- [Exercise goal]
Your answer should be an exact copy of the lines from the one holding "Image resolution: width=668" to the end of the material below, pictures left out.

- [Records]

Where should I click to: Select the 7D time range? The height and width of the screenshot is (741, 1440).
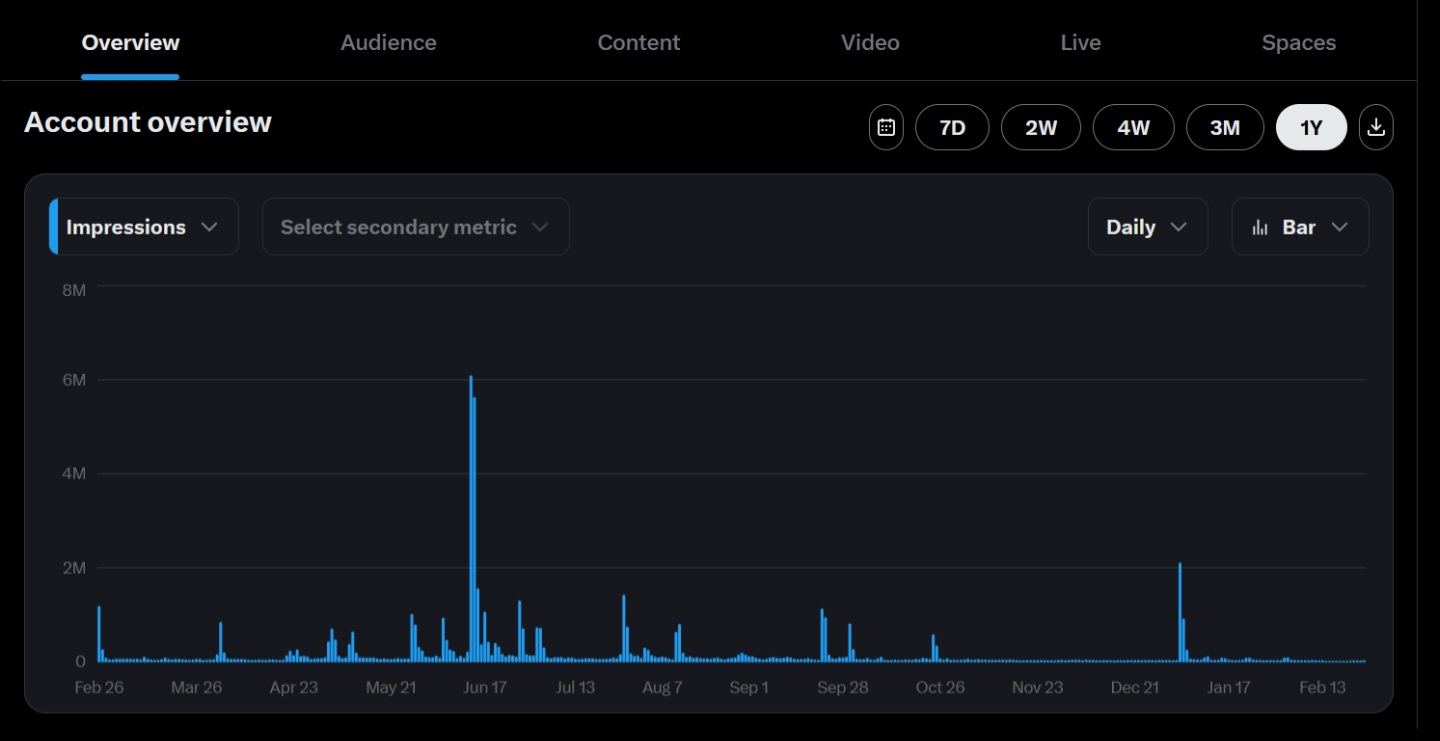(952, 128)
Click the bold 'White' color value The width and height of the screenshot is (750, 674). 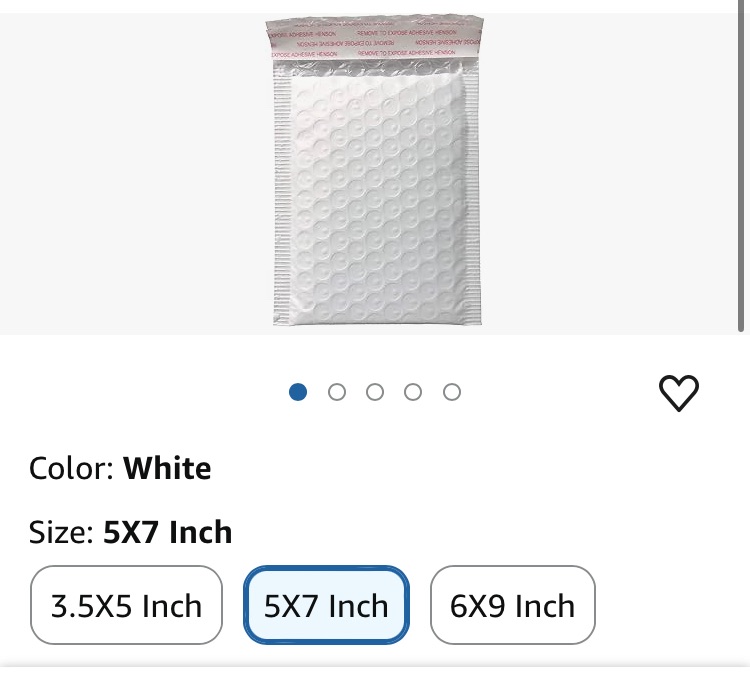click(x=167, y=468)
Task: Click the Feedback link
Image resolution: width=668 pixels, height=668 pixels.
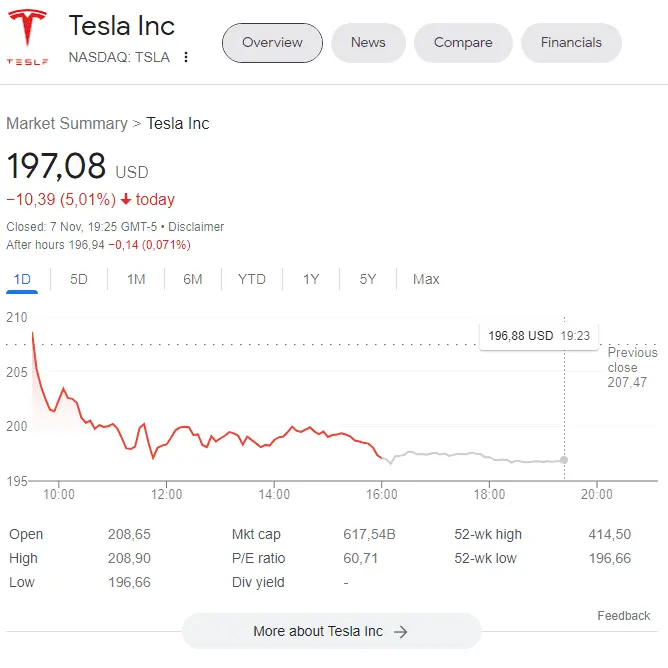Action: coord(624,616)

- [Output]
Image resolution: width=668 pixels, height=668 pixels.
Action: coord(624,616)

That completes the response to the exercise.